Он выковырял довольно большой дурно пахнущий кусок лука, с омерзением швырнул его вместе со спичкой в ведро. Не попал и еще больше разозлился. Он понял вдруг главную причину своего, теперь уже давнего, глухого раздражения, соединенного с апатией. Дело в Севе. А сегодня еще надо идти к нему, и сидеть вечер, и сочувствовать, и поддакивать, поднимать бокалы и говорить тосты.

— А вы где работаете? — грубовато спросил Чернов.

— Я теоретик, — коротко ответил Деян и опустил глаза.

Помолчали. С улицы из громкоговорителя доносился марш.

— У меня плохие руки, — резко и презрительно сказал Деян. — Мне никогда не сделать такое. Мне нужно готовое. Мне нужно. Вам не надоела эта игра?

— Это не игра. Это хобби, — деланно улыбнулся Чернов.

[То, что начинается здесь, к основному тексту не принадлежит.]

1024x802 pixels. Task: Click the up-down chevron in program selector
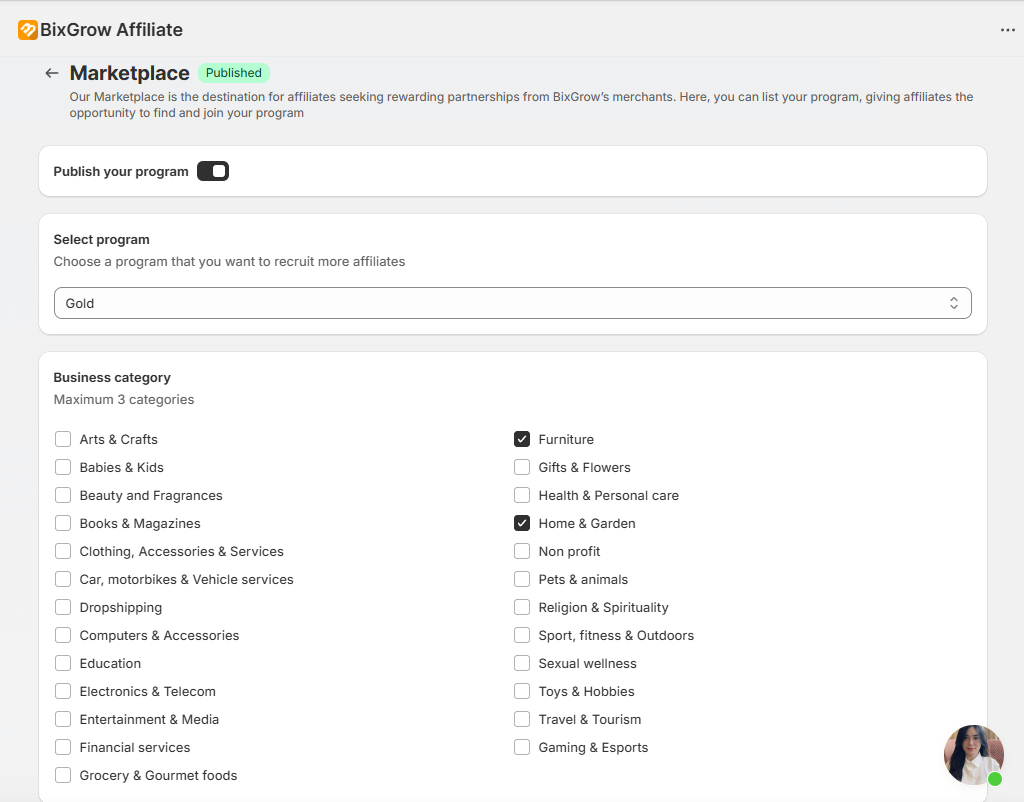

— Это игра, Александр Петрович. И, как всякая игра, это дело весьма интимное, я понимаю. Но вы играете уже десять лет. Может, вам надоело? Может быть, вы хотите другую игру? У меня неплохая коллекция икон. Я могу подарить вам ее.

Чернов засмеялся.

— Сколько же это может стоить? — серьезно продолжал Деян. — Три? Четыре? Пять тысяч? Александр Петрович, я буду вас соблазнять. У меня большие возможности, и я буду пользоваться ими.

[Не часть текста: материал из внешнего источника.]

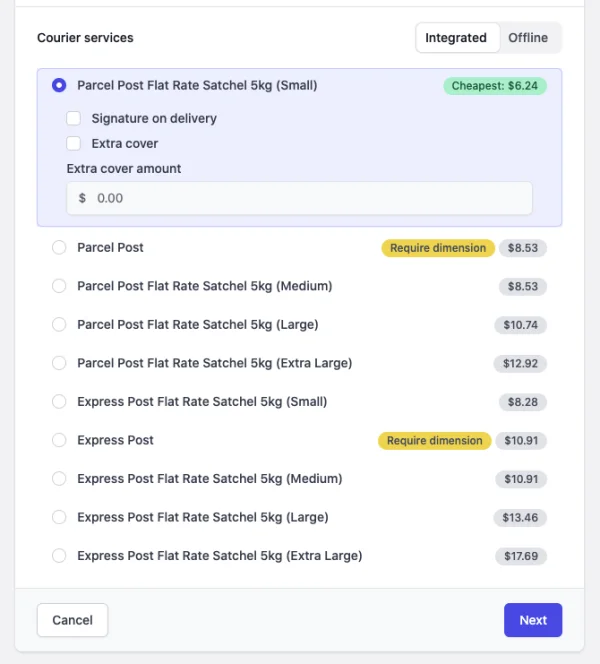Select Express Post Flat Rate Satchel 5kg (Medium)
This screenshot has width=600, height=664.
pos(59,479)
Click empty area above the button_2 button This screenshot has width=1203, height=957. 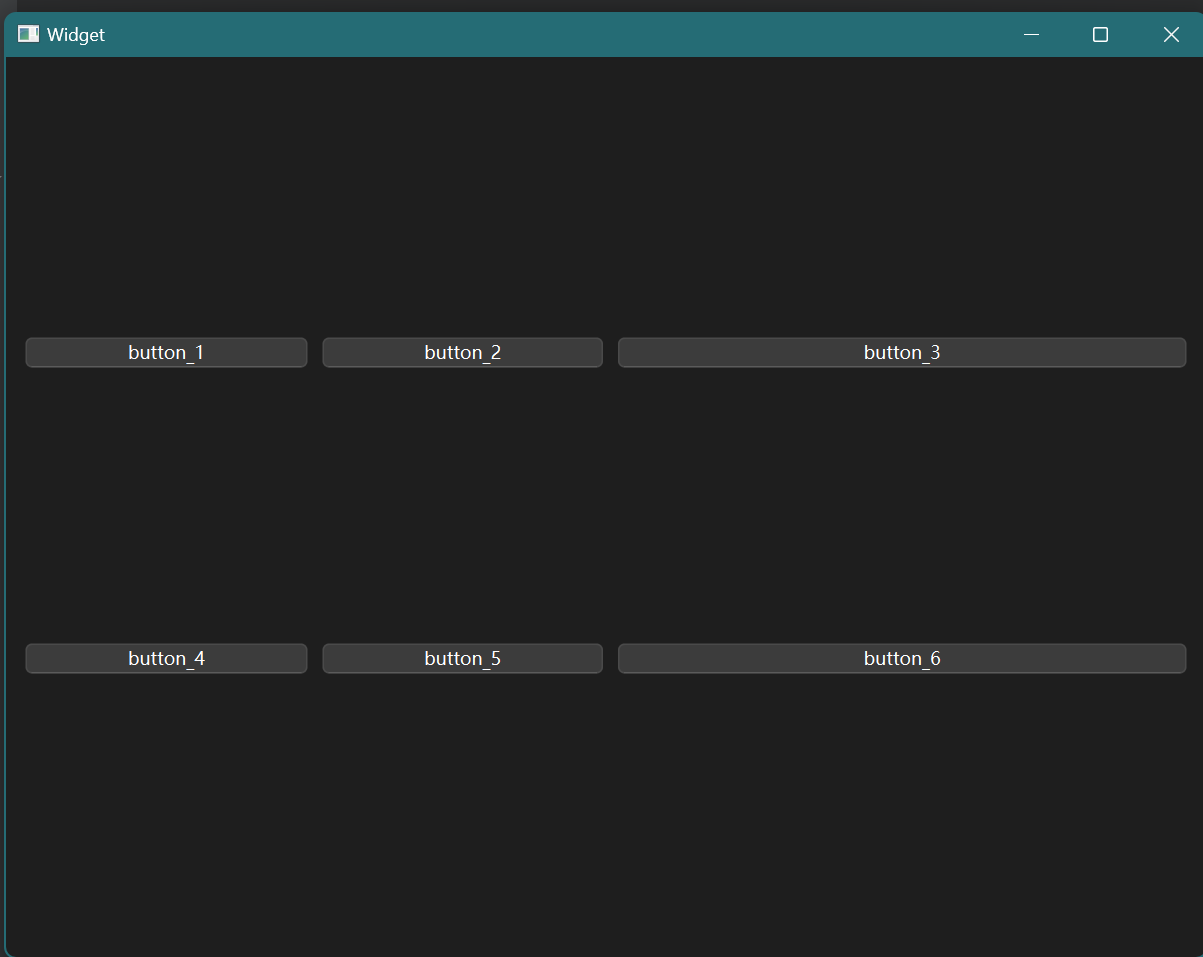462,200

— Мне непонятен ваш тон, Лев Бенедиктович.

— Что вы делаете с этим, Александр Петрович?

— Ничего… просто привычка. — Чернов опустил глаза.

— Если только привычка, то вам выгодно будет отказаться от нее. Мы с вами немолодые люди, нам нужна встряска и тайна. Все явное и привычное отягощает нас. У вас плохая квартира. Вы могли бы быстро построить кооператив, я взял бы на себя и организацию и оплату. Или вы можете купить автомобиль… Боюсь только, что для вас это не только привычка… Я не хочу лезть к вам в душу, но… — Деян хмыкнул и погасил сигарету о каблук ботинка. — Не может быть, чтобы двум людям одновременно была жизненно необходима одна и та же, в сущности, бессмысленная вещь… хотя это бывает в случае с женщиной…

— Странно вы говорите, — повторил Чернов. Закуривая, заметил, что у него дрожат пальцы.

— Вам нужны деньги? Большие деньги? — спросил Деян.

— Давайте отложим этот разговор. Тем более, вы уезжаете.

— Куда?

— В ФРГ! — громко, раздраженно выкрикнул Чернов, стараясь стряхнуть наваждение.

— Ваш товарищ не понял. В ФРГ едет один из моих сотрудников и может, если нужно, привезти вагоны и паровозики. Сам я уже давно не выезжаю за рубеж. Александр Петрович, вам нужны деньги? Мне кажется, вы не очень ловкий человек в жизни. Продайте мне дорогу. Это будет ловкий поступок, и вы почувствуете себя увереннее и веселее. Нельзя слишком долго играть в одну игру, это кончается сумасшествием.